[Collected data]
----

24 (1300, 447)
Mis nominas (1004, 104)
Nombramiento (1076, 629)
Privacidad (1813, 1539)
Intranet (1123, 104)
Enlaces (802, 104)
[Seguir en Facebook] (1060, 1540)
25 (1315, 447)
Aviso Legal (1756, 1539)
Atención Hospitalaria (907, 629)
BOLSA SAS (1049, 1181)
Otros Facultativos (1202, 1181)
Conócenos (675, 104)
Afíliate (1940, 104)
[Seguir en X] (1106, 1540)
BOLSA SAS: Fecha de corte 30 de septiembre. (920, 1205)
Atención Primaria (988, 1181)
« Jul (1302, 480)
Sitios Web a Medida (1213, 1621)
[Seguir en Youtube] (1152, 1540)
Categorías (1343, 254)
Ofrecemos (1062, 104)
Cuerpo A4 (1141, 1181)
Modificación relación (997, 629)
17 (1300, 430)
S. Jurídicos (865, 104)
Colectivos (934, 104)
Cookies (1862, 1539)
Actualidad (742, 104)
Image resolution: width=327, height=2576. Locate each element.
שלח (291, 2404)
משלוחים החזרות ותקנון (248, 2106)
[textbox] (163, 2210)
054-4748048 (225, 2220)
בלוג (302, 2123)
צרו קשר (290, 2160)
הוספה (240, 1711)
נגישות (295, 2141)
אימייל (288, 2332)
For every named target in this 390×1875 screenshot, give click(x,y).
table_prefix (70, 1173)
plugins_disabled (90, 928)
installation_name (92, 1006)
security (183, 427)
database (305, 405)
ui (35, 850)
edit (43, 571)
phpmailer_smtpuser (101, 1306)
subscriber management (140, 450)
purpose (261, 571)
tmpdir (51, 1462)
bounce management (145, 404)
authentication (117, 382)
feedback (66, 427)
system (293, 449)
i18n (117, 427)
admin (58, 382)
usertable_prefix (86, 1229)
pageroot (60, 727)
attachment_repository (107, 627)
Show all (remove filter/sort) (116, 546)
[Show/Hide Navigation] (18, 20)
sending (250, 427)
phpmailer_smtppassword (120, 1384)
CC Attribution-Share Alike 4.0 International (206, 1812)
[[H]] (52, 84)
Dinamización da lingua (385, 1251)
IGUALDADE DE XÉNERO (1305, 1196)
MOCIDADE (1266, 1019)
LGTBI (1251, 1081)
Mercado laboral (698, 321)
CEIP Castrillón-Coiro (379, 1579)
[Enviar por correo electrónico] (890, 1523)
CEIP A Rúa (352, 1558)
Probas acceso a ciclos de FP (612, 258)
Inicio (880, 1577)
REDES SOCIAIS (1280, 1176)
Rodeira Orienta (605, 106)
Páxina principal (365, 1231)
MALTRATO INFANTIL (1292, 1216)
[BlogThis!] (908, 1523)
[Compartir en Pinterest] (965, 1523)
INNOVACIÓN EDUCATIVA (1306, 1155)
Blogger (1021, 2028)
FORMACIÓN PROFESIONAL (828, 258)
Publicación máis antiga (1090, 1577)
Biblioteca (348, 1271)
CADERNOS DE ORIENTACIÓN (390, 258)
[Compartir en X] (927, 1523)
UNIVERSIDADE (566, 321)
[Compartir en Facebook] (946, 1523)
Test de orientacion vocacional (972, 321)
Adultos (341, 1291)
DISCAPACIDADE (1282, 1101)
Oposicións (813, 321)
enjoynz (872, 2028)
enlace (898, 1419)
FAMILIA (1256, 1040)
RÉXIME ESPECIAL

----

TASK DETAILS
Every record, from top to bottom, must be transcribed exactly.

EXERCISE SOLUTION
24 (1300, 447)
Mis nominas (1004, 104)
Nombramiento (1076, 629)
Privacidad (1813, 1539)
Intranet (1123, 104)
Enlaces (802, 104)
[Seguir en Facebook] (1060, 1540)
25 (1315, 447)
Aviso Legal (1756, 1539)
Atención Hospitalaria (907, 629)
BOLSA SAS (1049, 1181)
Otros Facultativos (1202, 1181)
Conócenos (675, 104)
Afíliate (1940, 104)
[Seguir en X] (1106, 1540)
BOLSA SAS: Fecha de corte 30 de septiembre. (920, 1205)
Atención Primaria (988, 1181)
« Jul (1302, 480)
Sitios Web a Medida (1213, 1621)
[Seguir en Youtube] (1152, 1540)
Categorías (1343, 254)
Ofrecemos (1062, 104)
Cuerpo A4 (1141, 1181)
Modificación relación (997, 629)
17 (1300, 430)
S. Jurídicos (865, 104)
Colectivos (934, 104)
Cookies (1862, 1539)
Actualidad (742, 104)
Image resolution: width=327, height=2576. Locate each element.
שלח (291, 2404)
משלוחים החזרות ותקנון (248, 2106)
[textbox] (163, 2210)
054-4748048 (225, 2220)
בלוג (302, 2123)
צרו קשר (290, 2160)
הוספה (240, 1711)
נגישות (295, 2141)
אימייל (288, 2332)
For every named target in this 390×1875 screenshot, give click(x,y).
table_prefix (70, 1173)
plugins_disabled (90, 928)
installation_name (92, 1006)
security (183, 427)
database (305, 405)
ui (35, 850)
edit (43, 571)
phpmailer_smtpuser (101, 1306)
subscriber management (140, 450)
purpose (261, 571)
tmpdir (51, 1462)
bounce management (145, 404)
authentication (117, 382)
feedback (66, 427)
system (293, 449)
i18n (117, 427)
admin (58, 382)
usertable_prefix (86, 1229)
pageroot (60, 727)
attachment_repository (107, 627)
Show all (remove filter/sort) (116, 546)
[Show/Hide Navigation] (18, 20)
sending (250, 427)
phpmailer_smtppassword (120, 1384)
CC Attribution-Share Alike 4.0 International (206, 1812)
[[H]] (52, 84)
Dinamización da lingua (385, 1251)
IGUALDADE DE XÉNERO (1305, 1196)
MOCIDADE (1266, 1019)
LGTBI (1251, 1081)
Mercado laboral (698, 321)
CEIP Castrillón-Coiro (379, 1579)
[Enviar por correo electrónico] (890, 1523)
CEIP A Rúa (352, 1558)
Probas acceso a ciclos de FP (612, 258)
Inicio (880, 1577)
REDES SOCIAIS (1280, 1176)
Rodeira Orienta (605, 106)
Páxina principal (365, 1231)
MALTRATO INFANTIL (1292, 1216)
[BlogThis!] (908, 1523)
[Compartir en Pinterest] (965, 1523)
INNOVACIÓN EDUCATIVA (1306, 1155)
Blogger (1021, 2028)
FORMACIÓN PROFESIONAL (828, 258)
Publicación máis antiga (1090, 1577)
Biblioteca (348, 1271)
CADERNOS DE ORIENTACIÓN (390, 258)
[Compartir en X] (927, 1523)
UNIVERSIDADE (566, 321)
[Compartir en Facebook] (946, 1523)
Test de orientacion vocacional (972, 321)
Adultos (341, 1291)
DISCAPACIDADE (1282, 1101)
Oposicións (813, 321)
enjoynz (872, 2028)
enlace (898, 1419)
FAMILIA (1256, 1040)
RÉXIME ESPECIAL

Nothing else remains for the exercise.